Pakistan: More Women Empowered to Help Their Families and Snow Leopards

This summer, the Snow Leopard Foundation, our partner NGO in Pakistan, conducted a special training session for women artisans in Chitral, aiming to improve the quality of the products they craft as part of our community conservation program, Snow Leopard Enterprises. The training helped strengthen and expand these women’s skills, empowering them to continue to play an important role in the economic uplift of the households

Aided by experienced trainers, around 50 artisans from the established handicraft production skill centers in Kuju Bala and Kuju Payee as well as from the brand-new skill center in Kuju Center assessed their current skill level in terms of stitching work and identified areas they could improve.

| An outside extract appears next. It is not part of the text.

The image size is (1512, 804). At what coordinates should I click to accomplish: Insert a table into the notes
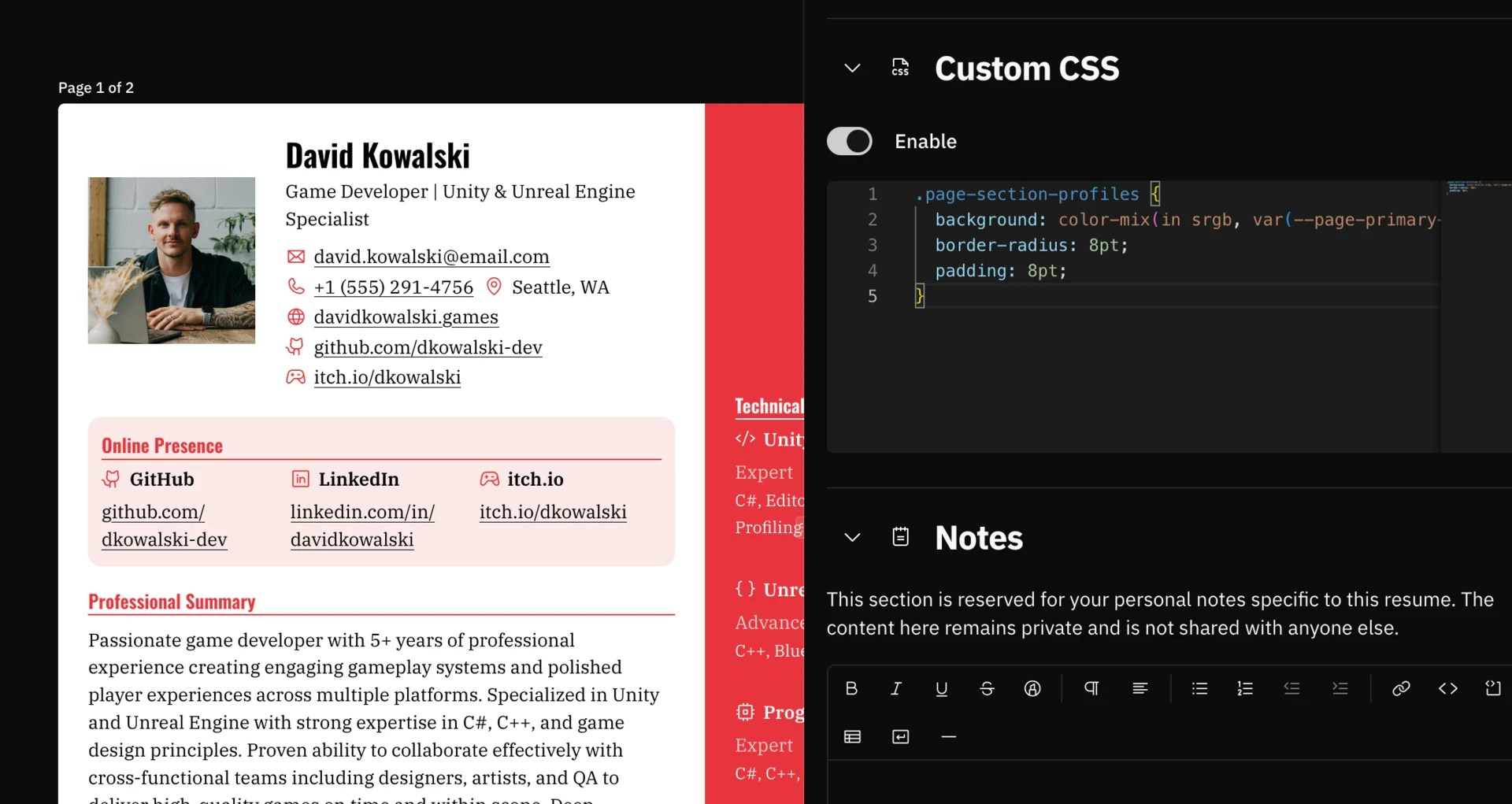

A woman practices her embroidery skills
A woman practices her embroidery skills during a training workshop in Chitral

Small pieces of cloth were distributed among the participants, and they were asked to trace existing designs onto the cloth and embroider it accordingly. These napkins were then displayed and participants were asked to compare their embroidery with napkins that had been expertly done by the master trainer.

Women artisans in Pakistan
Women artisans in Pakistan practicing their skills

Snow Leopard Enterprises is a conservation program that works directly with the people who share snow leopard habitat to create sustainable economic opportunities that reduce the motivation behind poaching and retribution killing of snow leopards.

The experience and confidence acquired through this training session will not only allow the women artisans of Chitral to improve the quality of the products they sell, it also empowers them to assume an even greater role in the socio-economic development of their rural communities – and in the protection of snow leopards!

One Comment

  1. In the context of Pakistan, especially in the beautiful and culturally diverse Chitral Valley where religious sensitivities often reign high, the term “women empowerment” should be cautiously used. Instead, the plain idea of providing skills training to local men and women and developing a team of highly skilled artisans as envisaged under the SL Enterprises appears rational. Too much abstract talking of women empowerment has become a culture of the NGOs to extract donor funding in the name of development and women empowerment. The docile nature of the communities, long tradition of making local artifacts, harsh winter season, and limited livelihood assets of the households make Chitral an ideal place for transforming villages as places of highly skilled artisans. This in turn would help blending traditional art with the contemporary to produce artifacts in bulk that fetch national and international markets. Engaging communities in local enterprise development with less dependence on natural forests will ensure a harmonized natural environment and create more space for the flagship species like snow leopards.